Dataset entries =
☆ ☆ ☆ ☆ ☆ ☆ ☆

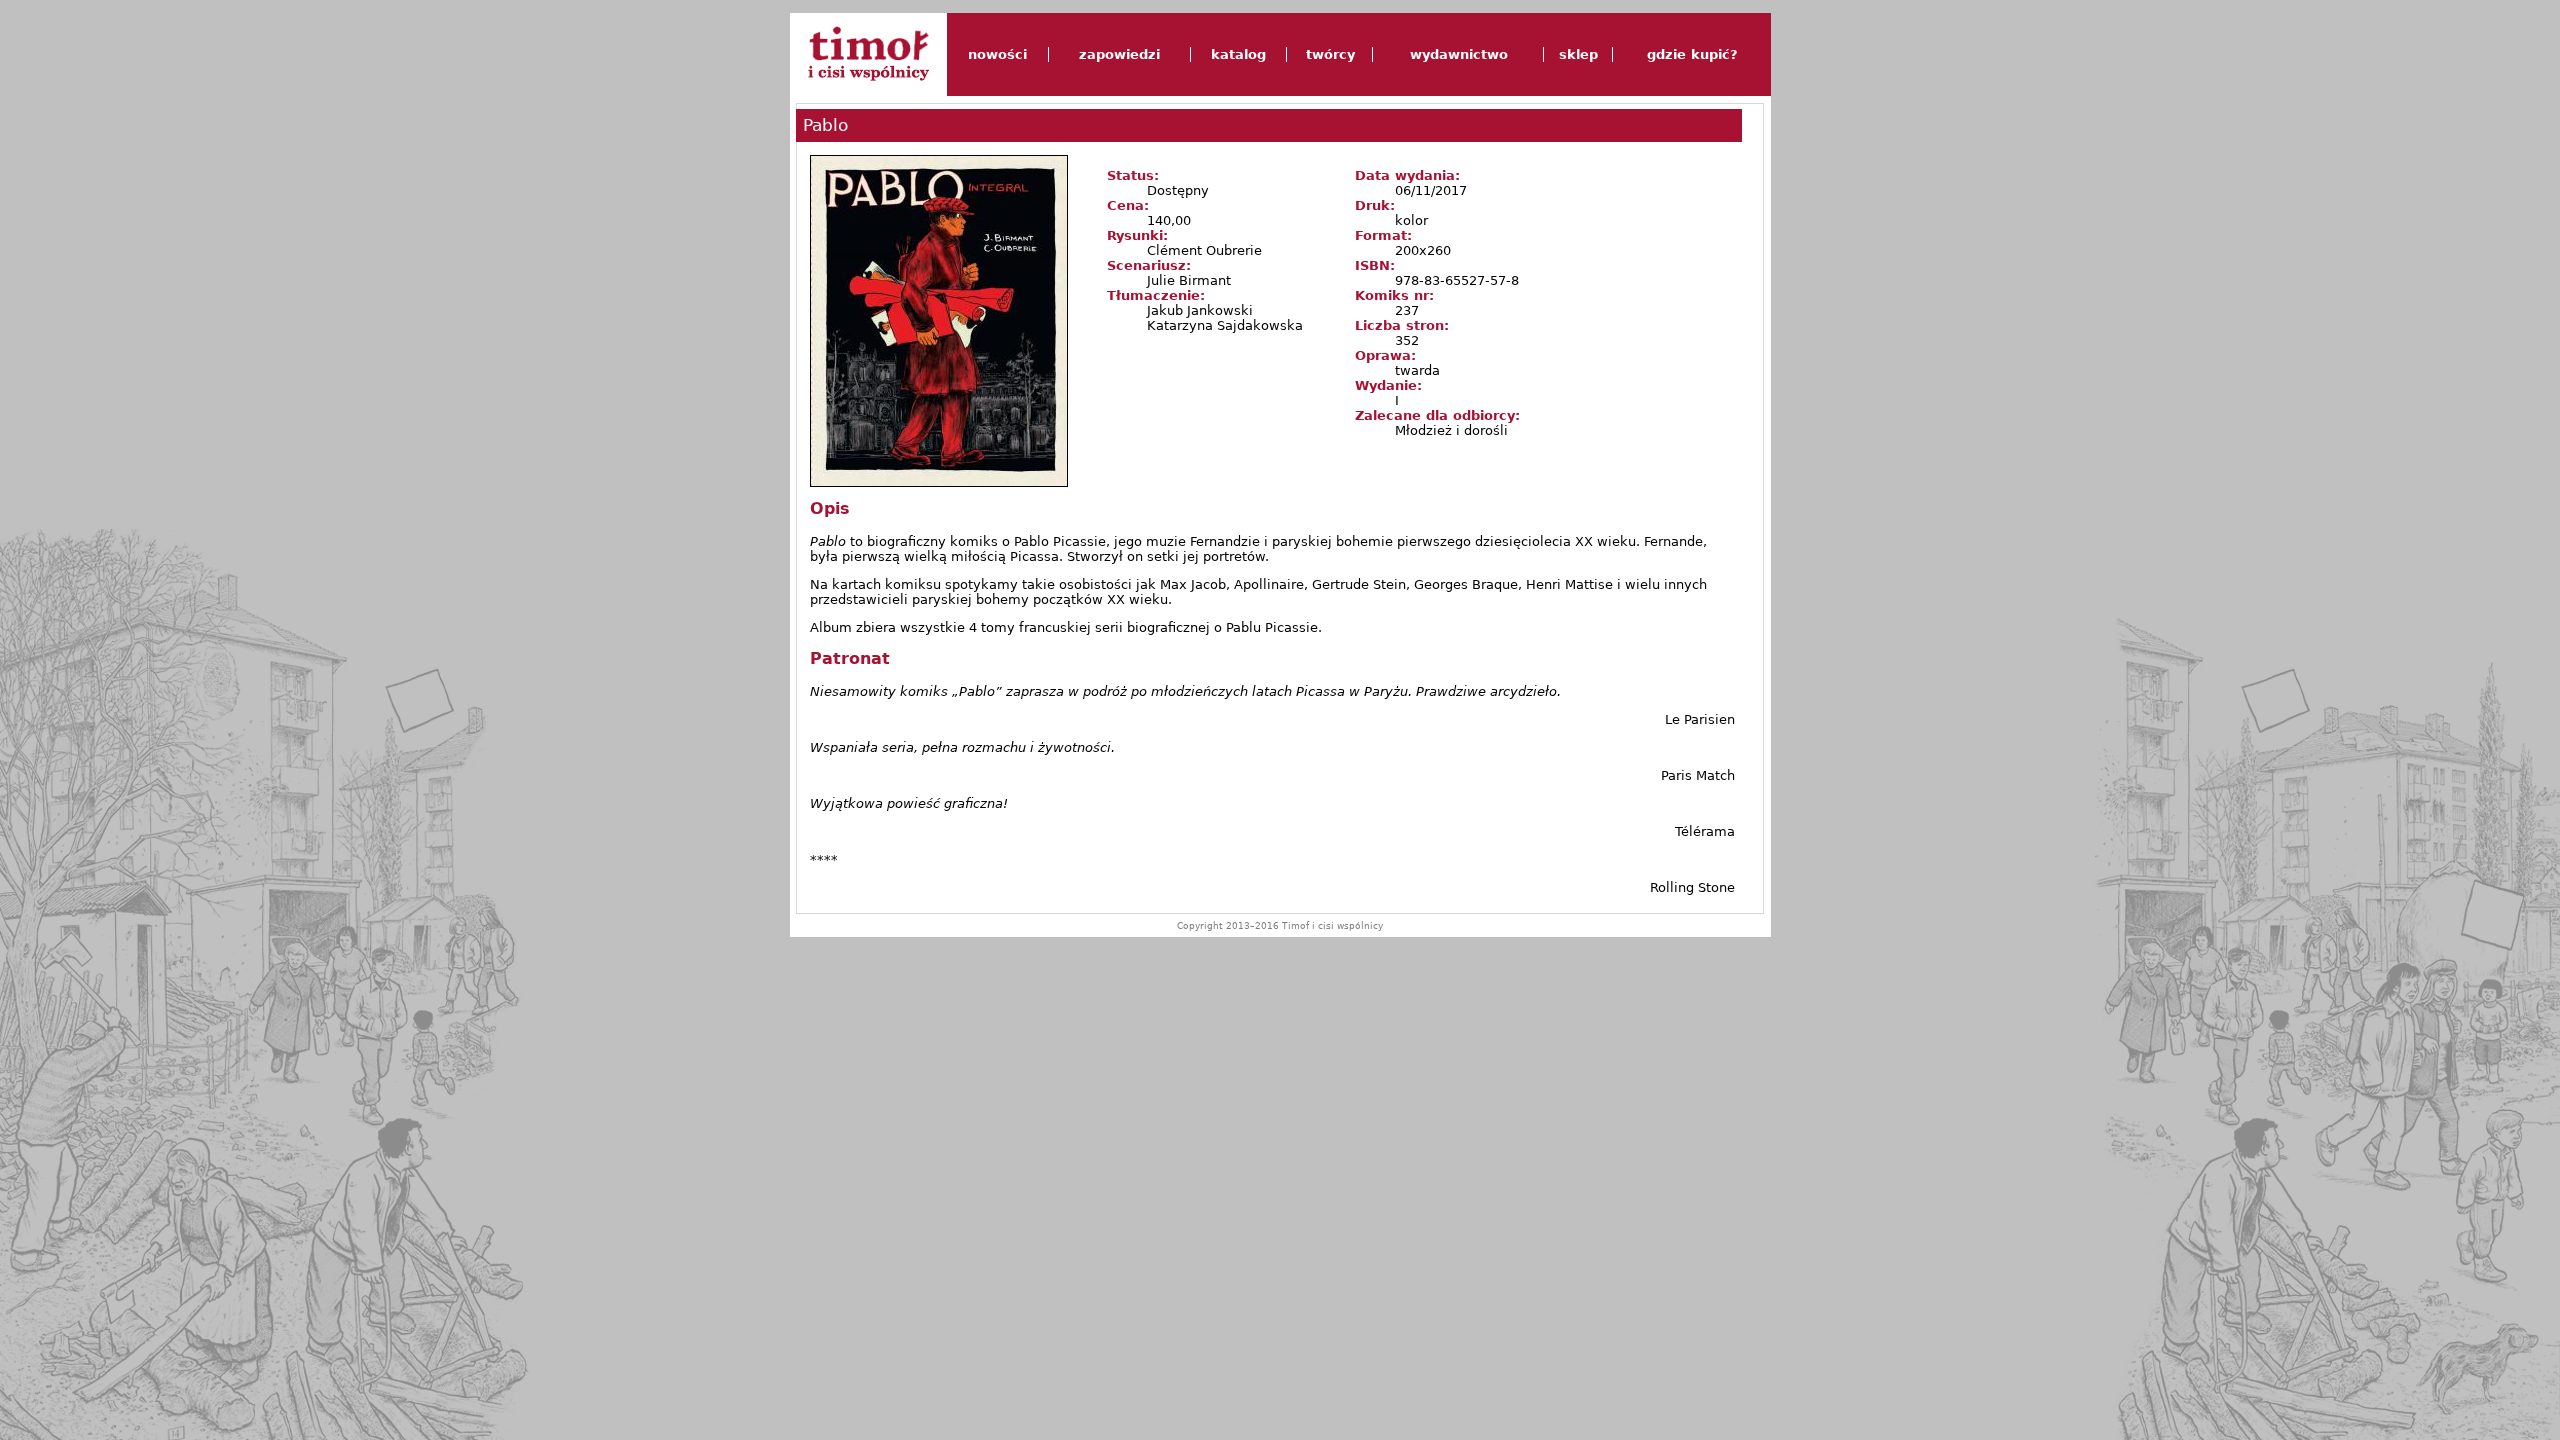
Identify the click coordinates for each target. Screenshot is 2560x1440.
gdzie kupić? (1692, 54)
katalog (1238, 54)
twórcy (1330, 54)
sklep (1578, 54)
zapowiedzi (1119, 54)
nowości (997, 54)
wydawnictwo (1459, 54)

☆ ☆ ☆ ☆ ☆ ☆ ☆

Description of the task = Retype the data above in full, exactly as it stands, and skip any image.

Task result =
Identify the click coordinates for each target. Screenshot is 2560x1440.
gdzie kupić? (1692, 54)
katalog (1238, 54)
twórcy (1330, 54)
sklep (1578, 54)
zapowiedzi (1119, 54)
nowości (997, 54)
wydawnictwo (1459, 54)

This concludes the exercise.